Aufgabe 1:
Warum kann es laut dem Text über Steuern und Staatsausgaben bei natürlichen Monopolen sinnvoll sein, dass der Staat einen Service selbst anbietet? Antworte in ein bis drei Sätzen.

Ausgangstext:

##########

Als wichtigste Einnahmequellen dienen dem Bund die Steuern. Es gibt verschiedene Arten von Steuern. Verbreitet sind Steuern auf Einkommen, Vermögen, Konsum, Erbschaft, Immobilien und die Kopfsteuer. Den grössten Anteil bezieht der Bund aus der direkten Bundessteuer und der Mehrwertsteuer. Direkte Bundessteuern werden auf das Einkommen von Personen und auf den Gewinn von Unternehmen erhoben. Die Mehrwertsteuer hingegen besteuert den Konsum. Wie sich die Einnahmen des Bundes zusammensetzen, wird in Abbildung 1 dargestellt.


Abb. 1: Bundeseinnahmen 2014

Staatsausgaben

Steuern sind nötig, damit der Staat Einnahmen hat, um Güter für die Bevölkerung bereitzustellen. Es gibt vier Gründe, weshalb ein Staat (Bund, Länder/Kantone und Gemeinden) eine Aufgabe übernehmen sollte.

  • Öffentliches Gut: Alle Personen profitieren gleichermassen von einem öffentlichen Gut. Es ist nicht möglich eine Person davon auszuschliessen (bspw. Landesverteidigung oder saubere Umwelt). Der Staat bemüht sich, dass ein öffentliches Gut so genutzt wird, dass es im Interesse der Allgemeinheit liegt.
  • Natürliche Monopole: In gewissen Sektoren würde sich im freien Markt ein Monopol bilden, weil das grösste Unternehmen den tiefsten Preis anbietet und dadurch andere Anbieter aus dem Markt verdrängen kann. Wenn das Monopol etabliert ist, kann das Unternehmen extrem hohe Preise verlangen. In diesen Fällen kann es für den Staat Sinn machen, den Service selbst anzubieten (bspw. die Post).
  • Externe Effekte: Gewisse Güter haben positive externe Effekte, von welchen die Bevölkerung als Ganzes profitiert. Beispielsweise profitiert jeder einzelne von der eigenen Bildung, aber auch von der Bildung der Mitbürger. Wenn solche positive externe Effekte auftreten, kann der Staat das Gut anbieten, um dessen Verbreitung zu fördern (bspw. soziale Wohlfahrt).
  • Fiskalpolitik und Wirtschaftsförderung: In wirtschaftlich schlechten Zeiten kann der Staat seine Ausgaben erhöhen und die Steuern senken, um damit die eigene Wirtschaft anzukurbeln und das Wachstum zu fördern.

Es lässt sich feststellen, dass die meisten Ausgaben des Bundes im Bereich der sozialen Wohlfahrt, Verkehr und Bildung und Forschung getätigt werden (siehe Abbildung 2).

##########

Datensätze zu Bedienelementen:
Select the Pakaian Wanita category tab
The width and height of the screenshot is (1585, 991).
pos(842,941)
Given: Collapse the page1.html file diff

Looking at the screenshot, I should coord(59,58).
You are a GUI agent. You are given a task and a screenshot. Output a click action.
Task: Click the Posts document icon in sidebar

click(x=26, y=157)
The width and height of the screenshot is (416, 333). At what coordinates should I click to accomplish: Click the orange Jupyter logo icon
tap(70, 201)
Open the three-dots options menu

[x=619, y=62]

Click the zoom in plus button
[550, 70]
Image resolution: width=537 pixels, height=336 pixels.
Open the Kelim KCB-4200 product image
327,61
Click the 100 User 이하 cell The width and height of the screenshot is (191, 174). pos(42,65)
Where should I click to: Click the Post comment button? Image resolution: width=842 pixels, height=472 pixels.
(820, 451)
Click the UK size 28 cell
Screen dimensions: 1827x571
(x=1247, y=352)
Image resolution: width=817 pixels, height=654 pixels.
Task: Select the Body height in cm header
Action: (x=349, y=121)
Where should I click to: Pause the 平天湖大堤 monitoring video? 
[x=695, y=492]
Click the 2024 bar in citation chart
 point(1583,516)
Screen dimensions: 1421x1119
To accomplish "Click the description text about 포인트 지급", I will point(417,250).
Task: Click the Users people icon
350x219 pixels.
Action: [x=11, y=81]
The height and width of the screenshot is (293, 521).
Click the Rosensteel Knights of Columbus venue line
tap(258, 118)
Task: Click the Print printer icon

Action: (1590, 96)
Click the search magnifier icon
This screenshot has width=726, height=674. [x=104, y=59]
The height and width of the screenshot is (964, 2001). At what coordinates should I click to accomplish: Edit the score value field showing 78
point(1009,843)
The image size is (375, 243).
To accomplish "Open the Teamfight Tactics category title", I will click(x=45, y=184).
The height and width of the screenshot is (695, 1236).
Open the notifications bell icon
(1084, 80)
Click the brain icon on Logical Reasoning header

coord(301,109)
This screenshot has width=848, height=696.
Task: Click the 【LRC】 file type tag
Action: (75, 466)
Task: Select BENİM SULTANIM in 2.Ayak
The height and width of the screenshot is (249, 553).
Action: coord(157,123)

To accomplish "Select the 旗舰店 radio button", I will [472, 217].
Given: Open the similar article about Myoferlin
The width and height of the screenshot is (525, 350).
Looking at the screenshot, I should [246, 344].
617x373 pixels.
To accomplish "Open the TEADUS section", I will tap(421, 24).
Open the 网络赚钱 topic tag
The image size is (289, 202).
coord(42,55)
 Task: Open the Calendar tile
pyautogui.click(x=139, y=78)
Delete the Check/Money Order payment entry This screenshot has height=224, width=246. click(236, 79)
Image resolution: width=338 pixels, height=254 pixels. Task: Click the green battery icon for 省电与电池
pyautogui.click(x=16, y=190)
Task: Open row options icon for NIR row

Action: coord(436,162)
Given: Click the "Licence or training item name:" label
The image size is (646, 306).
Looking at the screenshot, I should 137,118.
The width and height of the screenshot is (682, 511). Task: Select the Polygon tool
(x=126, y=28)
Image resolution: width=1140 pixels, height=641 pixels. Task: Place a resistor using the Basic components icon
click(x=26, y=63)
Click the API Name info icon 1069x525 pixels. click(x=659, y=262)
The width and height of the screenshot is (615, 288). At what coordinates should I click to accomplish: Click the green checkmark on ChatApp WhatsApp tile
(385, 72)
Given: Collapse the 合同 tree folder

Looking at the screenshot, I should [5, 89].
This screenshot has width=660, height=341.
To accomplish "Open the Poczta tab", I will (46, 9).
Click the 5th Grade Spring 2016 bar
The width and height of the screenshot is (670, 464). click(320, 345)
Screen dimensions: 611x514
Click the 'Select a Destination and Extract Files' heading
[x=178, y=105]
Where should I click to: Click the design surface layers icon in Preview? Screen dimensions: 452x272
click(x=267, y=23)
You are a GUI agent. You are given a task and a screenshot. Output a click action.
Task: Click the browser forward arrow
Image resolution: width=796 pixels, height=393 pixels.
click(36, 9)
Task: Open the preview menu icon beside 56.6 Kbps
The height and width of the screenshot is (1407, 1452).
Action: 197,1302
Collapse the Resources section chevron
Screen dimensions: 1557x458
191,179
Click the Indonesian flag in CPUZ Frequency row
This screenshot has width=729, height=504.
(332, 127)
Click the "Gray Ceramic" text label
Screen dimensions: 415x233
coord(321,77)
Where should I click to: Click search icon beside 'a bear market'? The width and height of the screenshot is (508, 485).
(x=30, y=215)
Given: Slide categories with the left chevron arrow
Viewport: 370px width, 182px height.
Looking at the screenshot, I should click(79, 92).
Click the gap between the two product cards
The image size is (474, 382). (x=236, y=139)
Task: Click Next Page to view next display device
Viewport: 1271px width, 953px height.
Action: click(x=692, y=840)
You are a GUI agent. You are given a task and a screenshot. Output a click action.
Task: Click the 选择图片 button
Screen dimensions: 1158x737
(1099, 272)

##########

Aufgabe 2:
Gib aus den Datensätzen oben die Zeilen unverändert wieder. Beginne bei der Zeile mit „Screen dimensions: 1421x1119“ und höre nach der Zeile mit „will [472, 217].“ auf.

Antwort 1:
In gewissen Sektoren würde sich im freien Markt ein Monopol bilden, weil das grösste Unternehmen den tiefsten Preis anbietet und dadurch andere Anbieter aus dem Markt verdrängen kann. Ist das Monopol etabliert, kann das Unternehmen extrem hohe Preise verlangen. Deshalb kann es für den Staat Sinn machen, den Service selbst anzubieten, etwa bei der Post.

Antwort 2:
Screen dimensions: 1421x1119
To accomplish "Click the description text about 포인트 지급", I will point(417,250).
Task: Click the Users people icon
350x219 pixels.
Action: [x=11, y=81]
The height and width of the screenshot is (293, 521).
Click the Rosensteel Knights of Columbus venue line
tap(258, 118)
Task: Click the Print printer icon

Action: (1590, 96)
Click the search magnifier icon
This screenshot has width=726, height=674. [x=104, y=59]
The height and width of the screenshot is (964, 2001). At what coordinates should I click to accomplish: Edit the score value field showing 78
point(1009,843)
The image size is (375, 243).
To accomplish "Open the Teamfight Tactics category title", I will click(x=45, y=184).
The height and width of the screenshot is (695, 1236).
Open the notifications bell icon
(1084, 80)
Click the brain icon on Logical Reasoning header

coord(301,109)
This screenshot has width=848, height=696.
Task: Click the 【LRC】 file type tag
Action: (75, 466)
Task: Select BENİM SULTANIM in 2.Ayak
The height and width of the screenshot is (249, 553).
Action: coord(157,123)

To accomplish "Select the 旗舰店 radio button", I will [472, 217].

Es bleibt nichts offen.